The "ATS optimization" advice on the internet is mostly outdated. Most modern ATS systems (Greenhouse, Lever, Ashby, Workable, the ones tech actually uses) parse PDFs well, handle tables fine, and don't reject resumes for cosmetic reasons.
What actually matters in 2026: Keyword match to the job description. This is real and verifiable. Most ATS systems show recruiters a "match score." Resumes that mirror the JD's specific terminology (not just synonyms) score higher and get prioritized in the recruiter's queue. Spend 5 min per application customizing 3-5 keywords. Clear section headers (Experience, Education, Skills). Helps the ATS classify content correctly. "Career Journey" instead of "Experience" sometimes confuses parsers. Standard date formats. "MM/YYYY" or "Mon YYYY": both fine. "Spring 2024" and "Q3 2023" sometimes don't parse. Searchable text, not images. If your name or contact info is in an image, the ATS can't find you. Pretty visual resumes that put header text in images are the biggest unforced error. One file format: PDF. Don't send .doc, .docx, .pages.
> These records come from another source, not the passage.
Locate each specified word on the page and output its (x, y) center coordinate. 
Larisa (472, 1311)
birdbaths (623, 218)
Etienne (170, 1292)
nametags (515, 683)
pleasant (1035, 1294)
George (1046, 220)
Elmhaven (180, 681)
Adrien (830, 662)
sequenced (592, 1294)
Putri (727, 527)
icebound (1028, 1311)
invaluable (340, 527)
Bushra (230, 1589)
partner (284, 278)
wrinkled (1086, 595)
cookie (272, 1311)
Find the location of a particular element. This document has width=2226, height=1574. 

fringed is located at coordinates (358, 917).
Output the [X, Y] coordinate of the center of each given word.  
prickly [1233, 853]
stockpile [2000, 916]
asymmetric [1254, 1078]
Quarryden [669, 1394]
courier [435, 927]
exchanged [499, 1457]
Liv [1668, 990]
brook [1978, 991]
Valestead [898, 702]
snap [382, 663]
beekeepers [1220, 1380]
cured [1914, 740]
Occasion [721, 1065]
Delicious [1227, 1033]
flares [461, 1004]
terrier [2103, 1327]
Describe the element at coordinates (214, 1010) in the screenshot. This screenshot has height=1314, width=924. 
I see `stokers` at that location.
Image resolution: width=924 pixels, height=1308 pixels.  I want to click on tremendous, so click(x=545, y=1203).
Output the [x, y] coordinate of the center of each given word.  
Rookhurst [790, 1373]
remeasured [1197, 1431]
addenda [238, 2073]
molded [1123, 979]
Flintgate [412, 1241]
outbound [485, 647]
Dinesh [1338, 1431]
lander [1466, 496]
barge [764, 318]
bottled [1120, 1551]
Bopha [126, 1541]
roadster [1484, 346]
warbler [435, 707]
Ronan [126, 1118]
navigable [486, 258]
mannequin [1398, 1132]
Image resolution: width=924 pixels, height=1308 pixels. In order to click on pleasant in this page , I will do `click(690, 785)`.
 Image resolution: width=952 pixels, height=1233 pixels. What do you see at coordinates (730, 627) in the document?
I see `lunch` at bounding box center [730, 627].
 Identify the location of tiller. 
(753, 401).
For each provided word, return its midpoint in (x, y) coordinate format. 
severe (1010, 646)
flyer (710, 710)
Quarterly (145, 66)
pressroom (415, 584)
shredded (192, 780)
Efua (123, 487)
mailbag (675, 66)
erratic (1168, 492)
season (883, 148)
PDF parses most consistently.
What does NOT matter (despite what internet advice says): Two-column layouts (modern ATS handles them fine) Use of color (recruiters look at color-printed resumes all day; it doesn't trigger ATS rejection) "Keyword stuffing": modern parsers detect this and it hurts more than it helps Specific font choices (any sans-serif >9pt is fine) File name (despite the "namerole2026.pdf" advice; nobody at the company sees the file name except in their downloads folder)
The high-leverage move: spend 5 minutes per application matching keywords from the JD. That's the entire ATS-optimization game in 2026.